— Start LISTING —

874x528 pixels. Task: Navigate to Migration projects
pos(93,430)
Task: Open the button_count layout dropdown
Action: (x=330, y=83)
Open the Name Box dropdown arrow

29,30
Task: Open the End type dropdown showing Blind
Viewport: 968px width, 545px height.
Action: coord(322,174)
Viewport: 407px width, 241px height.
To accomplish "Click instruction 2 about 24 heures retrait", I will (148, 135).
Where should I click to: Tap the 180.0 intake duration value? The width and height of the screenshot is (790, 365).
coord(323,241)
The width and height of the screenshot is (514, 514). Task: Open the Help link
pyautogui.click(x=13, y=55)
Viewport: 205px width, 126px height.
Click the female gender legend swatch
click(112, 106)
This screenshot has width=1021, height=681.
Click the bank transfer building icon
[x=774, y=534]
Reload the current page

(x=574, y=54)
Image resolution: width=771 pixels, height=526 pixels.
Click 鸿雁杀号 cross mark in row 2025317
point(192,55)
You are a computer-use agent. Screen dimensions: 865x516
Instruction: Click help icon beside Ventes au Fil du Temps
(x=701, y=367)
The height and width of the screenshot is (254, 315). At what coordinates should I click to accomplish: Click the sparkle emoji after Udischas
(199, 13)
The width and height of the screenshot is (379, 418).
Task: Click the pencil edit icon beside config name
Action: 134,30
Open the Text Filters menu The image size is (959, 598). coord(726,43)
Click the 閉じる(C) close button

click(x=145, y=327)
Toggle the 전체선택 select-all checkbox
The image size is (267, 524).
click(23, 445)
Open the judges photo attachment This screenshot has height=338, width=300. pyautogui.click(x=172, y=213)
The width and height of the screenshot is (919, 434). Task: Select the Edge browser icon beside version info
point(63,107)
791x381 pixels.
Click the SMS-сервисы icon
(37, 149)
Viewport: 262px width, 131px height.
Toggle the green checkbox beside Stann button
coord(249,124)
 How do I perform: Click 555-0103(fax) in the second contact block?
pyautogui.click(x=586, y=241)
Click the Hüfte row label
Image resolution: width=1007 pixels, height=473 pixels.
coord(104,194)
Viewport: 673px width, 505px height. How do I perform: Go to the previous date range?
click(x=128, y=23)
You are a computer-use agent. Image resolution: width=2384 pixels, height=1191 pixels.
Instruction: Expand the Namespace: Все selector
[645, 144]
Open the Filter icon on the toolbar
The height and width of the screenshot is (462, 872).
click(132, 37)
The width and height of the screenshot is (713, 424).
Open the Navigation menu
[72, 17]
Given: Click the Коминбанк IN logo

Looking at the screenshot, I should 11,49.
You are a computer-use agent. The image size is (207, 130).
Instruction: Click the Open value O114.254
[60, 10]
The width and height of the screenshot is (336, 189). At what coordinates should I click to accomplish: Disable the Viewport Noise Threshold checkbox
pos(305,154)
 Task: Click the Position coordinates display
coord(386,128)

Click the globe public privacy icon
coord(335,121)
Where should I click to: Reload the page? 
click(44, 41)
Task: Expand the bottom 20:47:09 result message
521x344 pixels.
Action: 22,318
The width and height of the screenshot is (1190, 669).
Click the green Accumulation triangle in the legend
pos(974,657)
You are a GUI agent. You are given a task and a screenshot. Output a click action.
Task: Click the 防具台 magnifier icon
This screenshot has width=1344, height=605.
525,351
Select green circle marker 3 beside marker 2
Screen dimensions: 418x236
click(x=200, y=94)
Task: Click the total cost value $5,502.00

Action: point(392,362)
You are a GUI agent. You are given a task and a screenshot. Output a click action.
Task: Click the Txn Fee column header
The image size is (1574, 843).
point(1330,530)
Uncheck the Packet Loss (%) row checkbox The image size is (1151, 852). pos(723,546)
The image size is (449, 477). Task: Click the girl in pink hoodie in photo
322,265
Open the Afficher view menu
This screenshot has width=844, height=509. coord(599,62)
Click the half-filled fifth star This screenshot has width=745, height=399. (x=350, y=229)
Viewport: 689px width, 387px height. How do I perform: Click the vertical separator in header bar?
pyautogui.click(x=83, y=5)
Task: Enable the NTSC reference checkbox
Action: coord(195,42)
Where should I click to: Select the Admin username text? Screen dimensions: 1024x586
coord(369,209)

— End LISTING —

_DIRECTION_: Please swap "vertical separator" for "horizontal separator" in the data above, and reproduce only everything from the line containing "Open the Afficher view menu" down to the line containing "Action: coord(195,42)" with nothing else altered.

_RESPONSE TO THE TASK_:
Open the Afficher view menu
This screenshot has width=844, height=509. coord(599,62)
Click the half-filled fifth star This screenshot has width=745, height=399. (x=350, y=229)
Viewport: 689px width, 387px height. How do I perform: Click the horizontal separator in header bar?
pyautogui.click(x=83, y=5)
Task: Enable the NTSC reference checkbox
Action: coord(195,42)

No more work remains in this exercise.